O Que Esperar de 2026
As perspectivas para 2026 dependem integralmente de mudanças na regulação. Se o governo Lula mantiver os decretos atuais sem endurecimento adicional, o mercado deve crescer entre 1% e 3% — basicamente acompanhando crescimento vegetativo de CACs que se renovam. A restrição de 5 mil cartuchos anuais já foi absorvida pelo mercado; não causará queda adicional.
Se houver flexibilização — cenário improvável mas não descartável — o crescimento poderia alcançar 8% a 12%. Se o governo implementar novos decretos restritivos, a contração voltaria ao patamar de 2023, com quedas de 15% a 20%. O risco regulatório permanece como principal variável do setor.
Tendências estruturais apontam para consolidação das grandes fabricantes e saída de pequenos players. Imbel deve chegar a 2026 com aproximadamente 28% do mercado CAC. Taurus manterá entre 32% e 35%. Rossi, Girsan e outras marcas médias disputarão os 37% restantes. A importação deve recuar para 14% a 16% do total.

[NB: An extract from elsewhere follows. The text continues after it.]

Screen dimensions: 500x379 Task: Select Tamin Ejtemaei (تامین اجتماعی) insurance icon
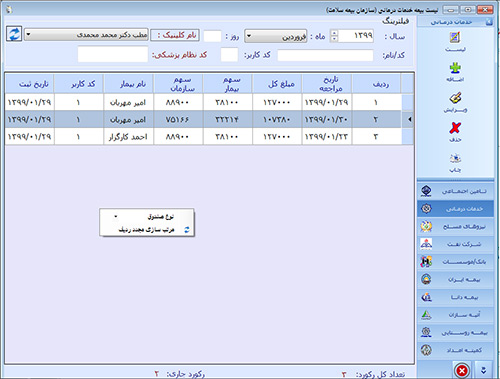point(455,191)
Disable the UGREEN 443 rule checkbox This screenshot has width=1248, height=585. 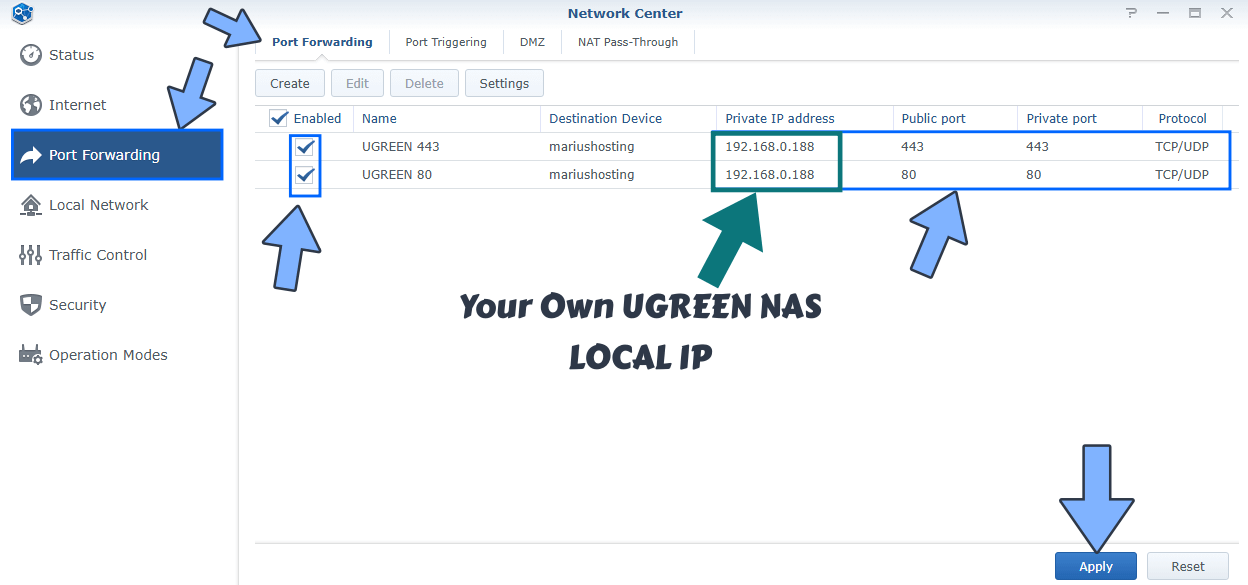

O mercado brasileiro de armas em 2025 não é o de 2019-2022. Mas tampouco é o de 2003-2018, quando as restrições eram ainda maiores. É um mercado em transição, sujeito à vontade política, com fabricantes nacionais fortalecidas e consumidor mais seletivo. Quem achava que liberalização seria permanente está descobrindo que política de armas no Brasil é sempre reversível.